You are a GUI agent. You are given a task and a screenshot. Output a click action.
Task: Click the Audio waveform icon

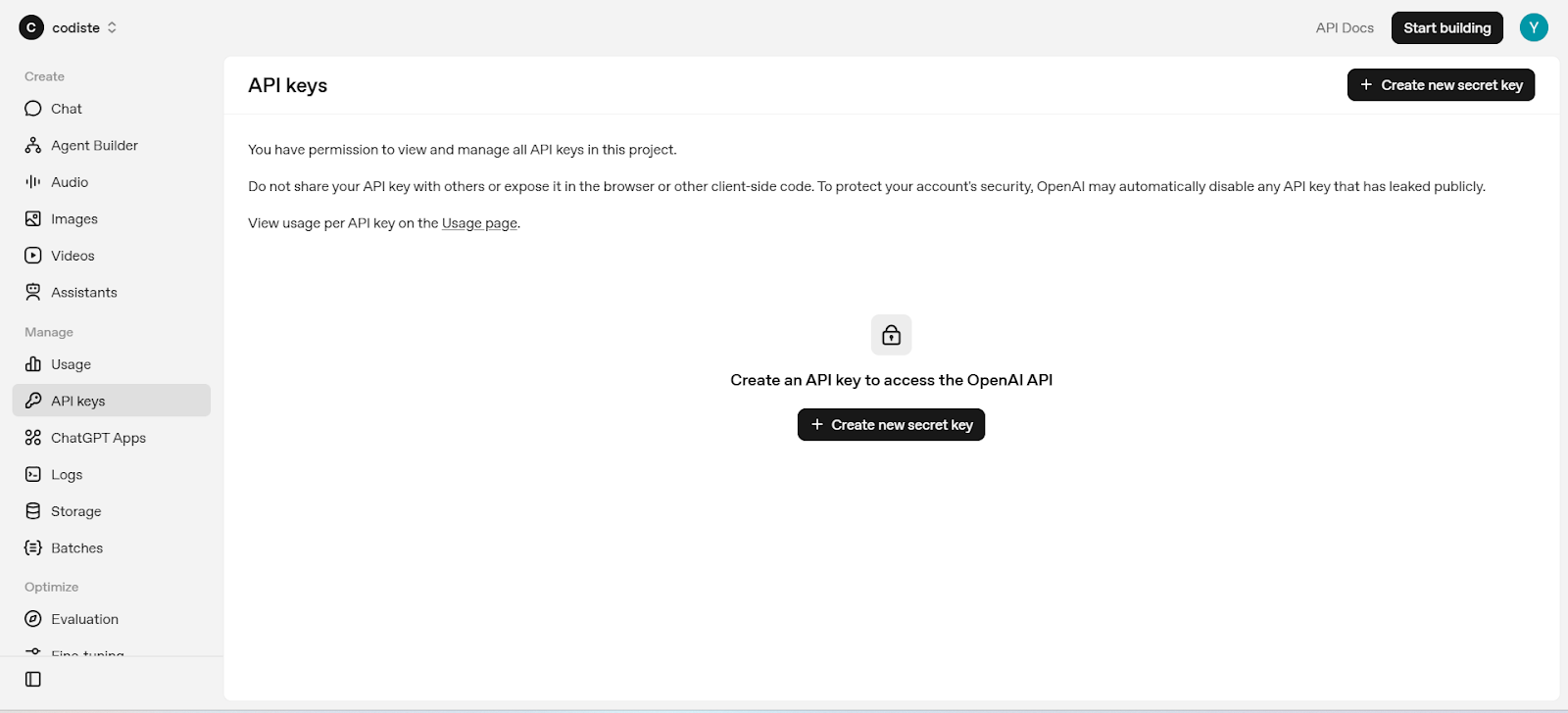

┄┄┄┄┄┄

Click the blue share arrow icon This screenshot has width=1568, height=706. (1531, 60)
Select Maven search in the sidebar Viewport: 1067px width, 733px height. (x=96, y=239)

┄┄┄┄┄┄

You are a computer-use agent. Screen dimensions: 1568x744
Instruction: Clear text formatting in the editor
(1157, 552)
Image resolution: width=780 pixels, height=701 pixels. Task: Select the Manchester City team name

┄┄┄┄┄┄

■ DIRECTIONS FOR THIS TASK ■
Count up the lines in the listing that hold the word "width", and give that number only.

■ RESPONSE TO THE EXERCISE ■
3